In our presentation, Waterkeeper argues that Cameco should be held to the same standards as any other industrial facility operating on Lake Ontario. We are concerned that the CNSC, which regulates the nuclear industry, does not yet ensure that its facilities are in compliance with federal or provincial environmental laws. As if to prove our point, CNSC staff repeatedly state that Cameco doesn?t exceed licence limits for wastewater discharges. But they only mean the specifics in the CNSC licence and they overlook incidents when wastewater is so toxic it kills fish.
It is now early evening and presenters, Commissioners, and onlookers appear tired. Tensions run high. Unhappy with rhetoric from the Commisioner, some residents jeer. Frustrated, the Commisioners cut off some citizen intervenors. They serve Halloween candy for dinner in Ottawa and Tim Horton's donuts in Port Hope - by this time, only the rainbow frosted sprinkle donuts are left and there are still some 25 presentations left to go.

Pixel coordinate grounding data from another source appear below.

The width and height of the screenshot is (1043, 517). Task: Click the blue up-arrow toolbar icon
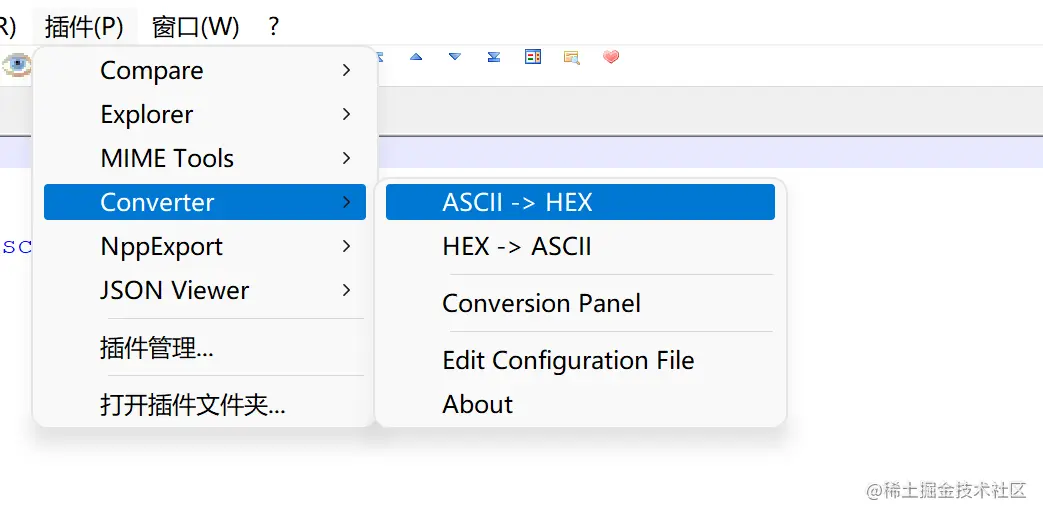tap(416, 57)
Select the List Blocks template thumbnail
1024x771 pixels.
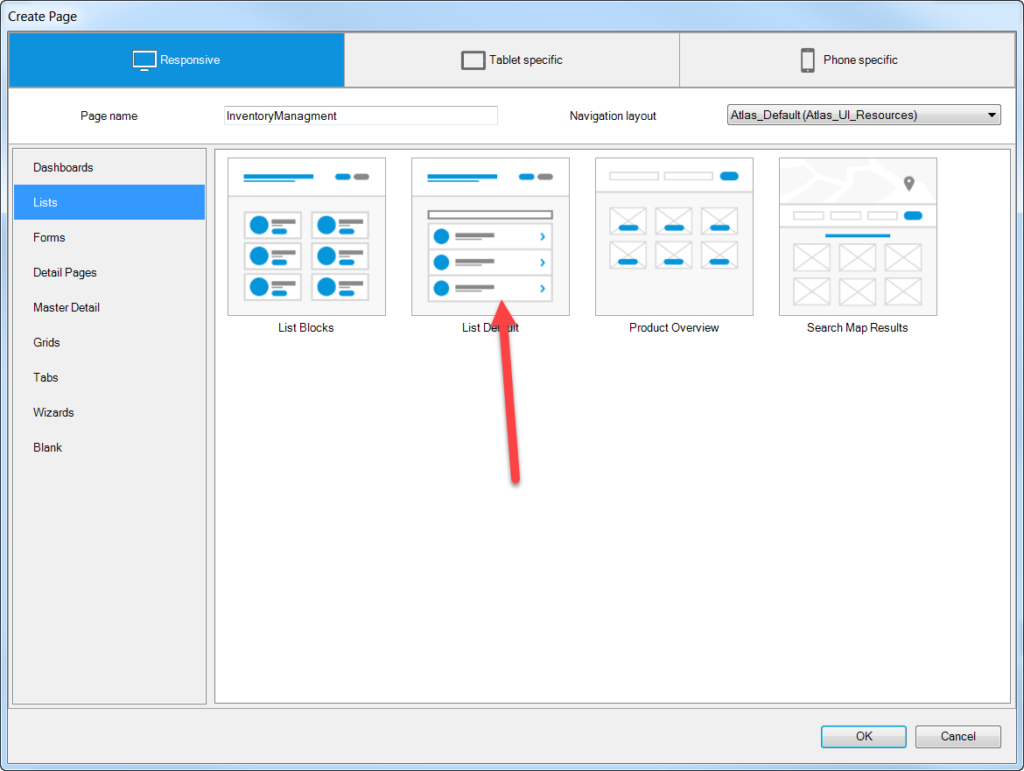point(306,237)
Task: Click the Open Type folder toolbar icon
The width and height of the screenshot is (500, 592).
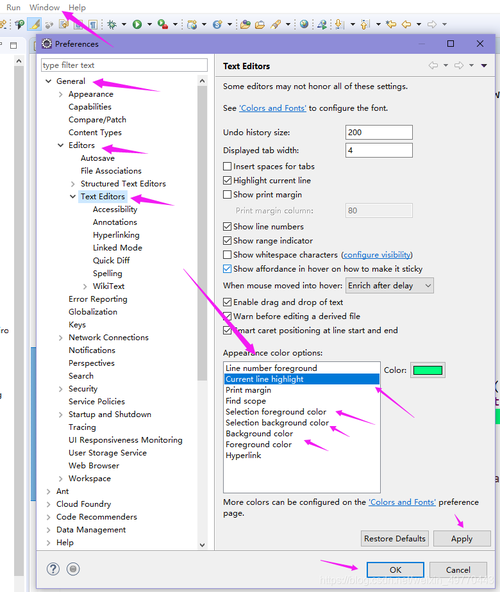Action: pyautogui.click(x=245, y=25)
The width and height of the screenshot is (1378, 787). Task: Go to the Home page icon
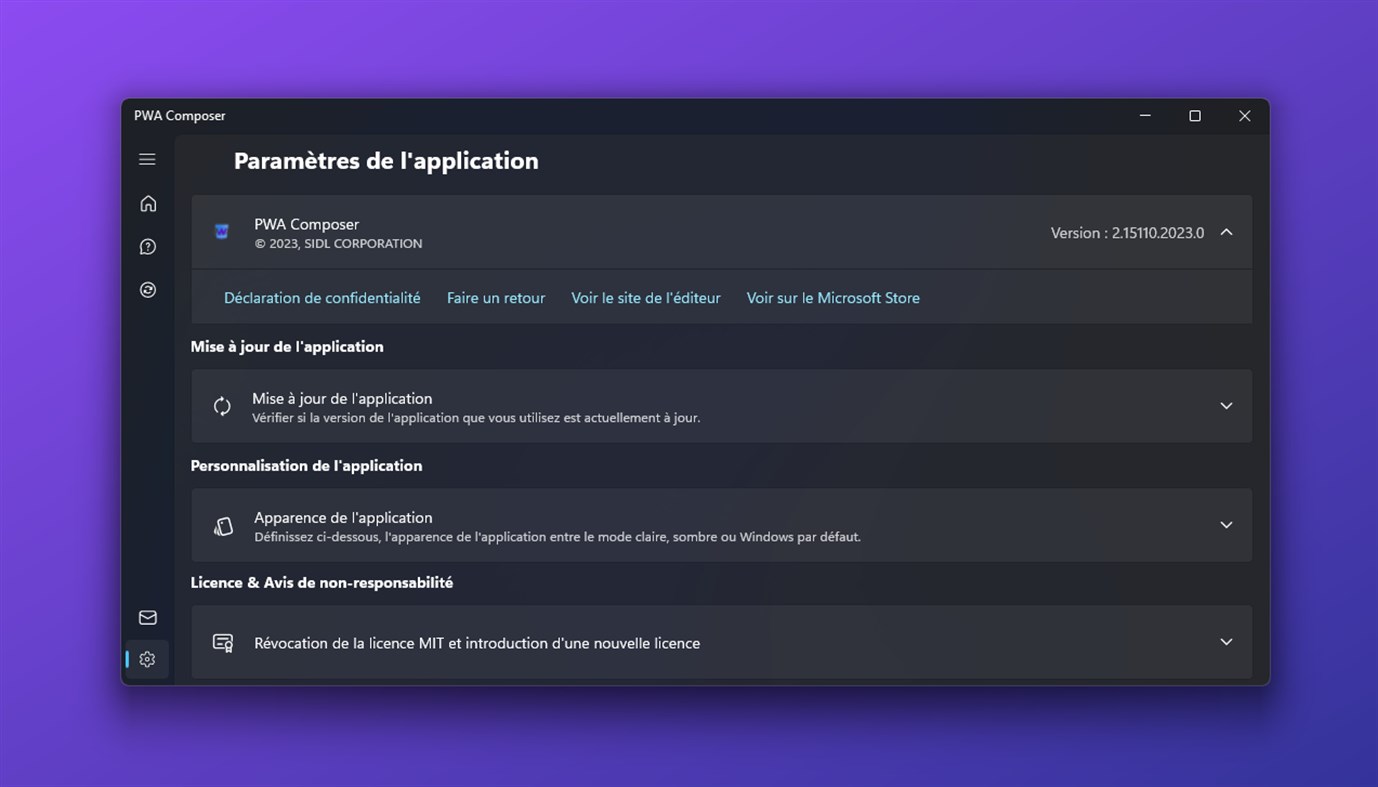click(148, 204)
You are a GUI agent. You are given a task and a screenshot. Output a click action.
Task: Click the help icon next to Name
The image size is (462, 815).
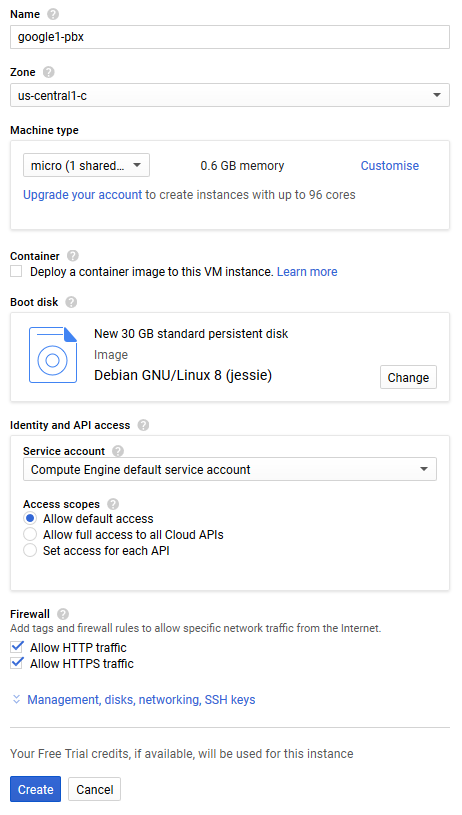(53, 14)
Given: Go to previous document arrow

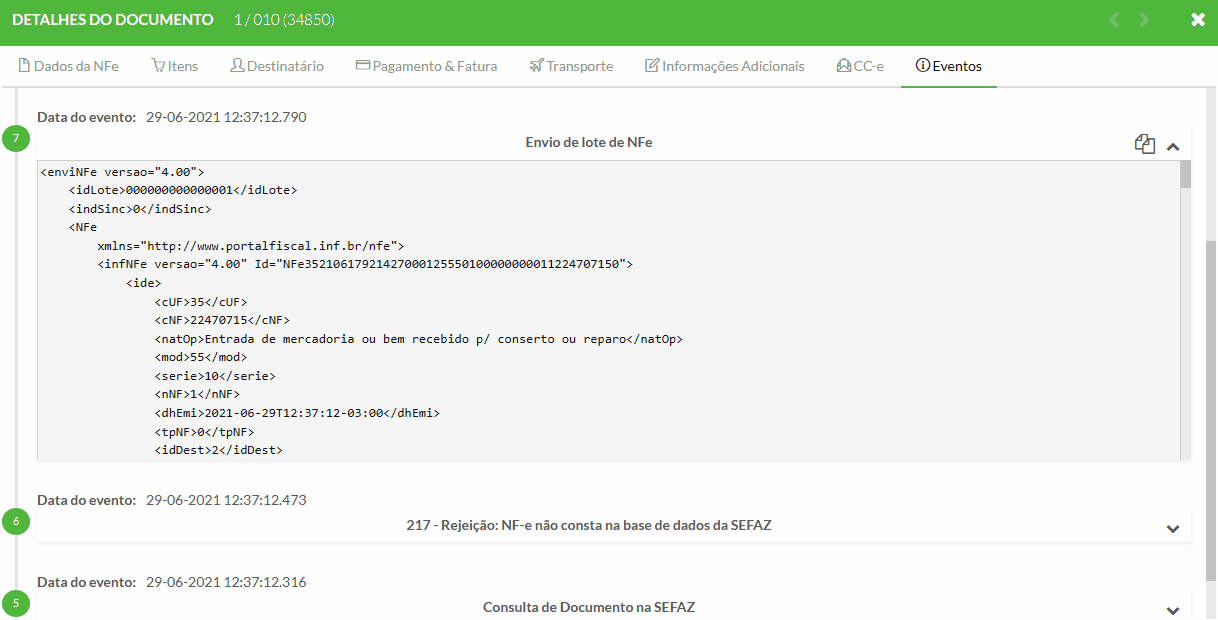Looking at the screenshot, I should coord(1114,20).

The report being discussed is missing information that the public and the Commissioners need to have an informed dialogue. Waterkeeper requests that the Commision not accept the report until it is completed. The request is for a sign of good faith, something that shows the CNSC understands the public?s concerns and that it is committed to diligent scrutiny of Cameco's operations. But the CNSC explains that it has already accepted the report as is - that it, in fact, they accepted it before any public submissions were heard.
In the end, the hearing is a pretense. It is public consultation without decision-making, education, or order. The issues - our freshwater, our health, and the future of our community - are too important for this kind of show.
Waterkeeper leaves while many others stay until the early hours of the morning. In the darkness of the long drive home, we all understand that today's hearing was less about Cameco's performance than the Canadian Nuclear Safety Commision's. We are not comforted.